(Work item): Starting at the first line below, copy through to the last line exactly.

━━━━━━━━━━━━━━━━━━━━

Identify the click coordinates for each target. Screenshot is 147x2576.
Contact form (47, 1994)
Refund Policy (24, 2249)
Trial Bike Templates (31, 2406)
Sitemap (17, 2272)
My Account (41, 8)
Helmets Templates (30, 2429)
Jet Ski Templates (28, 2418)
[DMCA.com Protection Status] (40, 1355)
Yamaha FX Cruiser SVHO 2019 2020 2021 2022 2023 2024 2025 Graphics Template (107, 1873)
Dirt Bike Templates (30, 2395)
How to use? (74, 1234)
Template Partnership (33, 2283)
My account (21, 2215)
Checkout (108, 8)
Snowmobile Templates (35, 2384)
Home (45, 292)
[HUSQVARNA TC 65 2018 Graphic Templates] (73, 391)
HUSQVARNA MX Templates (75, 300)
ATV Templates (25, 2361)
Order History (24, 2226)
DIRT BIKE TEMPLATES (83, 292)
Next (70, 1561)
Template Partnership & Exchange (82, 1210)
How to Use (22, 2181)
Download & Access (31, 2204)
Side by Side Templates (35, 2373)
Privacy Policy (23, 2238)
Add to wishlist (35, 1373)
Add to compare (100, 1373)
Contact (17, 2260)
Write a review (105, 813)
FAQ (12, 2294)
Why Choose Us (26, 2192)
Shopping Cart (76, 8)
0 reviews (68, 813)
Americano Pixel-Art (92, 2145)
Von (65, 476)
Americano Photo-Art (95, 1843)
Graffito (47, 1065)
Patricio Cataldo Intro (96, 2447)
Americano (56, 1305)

━━━━━━━━━━━━━━━━━━━━

(Response to this exercise):
Identify the click coordinates for each target. Screenshot is 147x2576.
Contact form (47, 1994)
Refund Policy (24, 2249)
Trial Bike Templates (31, 2406)
Sitemap (17, 2272)
My Account (41, 8)
Helmets Templates (30, 2429)
Jet Ski Templates (28, 2418)
[DMCA.com Protection Status] (40, 1355)
Yamaha FX Cruiser SVHO 2019 2020 2021 2022 2023 2024 2025 Graphics Template (107, 1873)
Dirt Bike Templates (30, 2395)
How to use? (74, 1234)
Template Partnership (33, 2283)
My account (21, 2215)
Checkout (108, 8)
Snowmobile Templates (35, 2384)
Home (45, 292)
[HUSQVARNA TC 65 2018 Graphic Templates] (73, 391)
HUSQVARNA MX Templates (75, 300)
ATV Templates (25, 2361)
Order History (24, 2226)
DIRT BIKE TEMPLATES (83, 292)
Next (70, 1561)
Template Partnership & Exchange (82, 1210)
How to Use (22, 2181)
Download & Access (31, 2204)
Side by Side Templates (35, 2373)
Privacy Policy (23, 2238)
Add to wishlist (35, 1373)
Add to compare (100, 1373)
Contact (17, 2260)
Write a review (105, 813)
FAQ (12, 2294)
Why Choose Us (26, 2192)
Shopping Cart (76, 8)
0 reviews (68, 813)
Americano Pixel-Art (92, 2145)
Von (65, 476)
Americano Photo-Art (95, 1843)
Graffito (47, 1065)
Patricio Cataldo Intro (96, 2447)
Americano (56, 1305)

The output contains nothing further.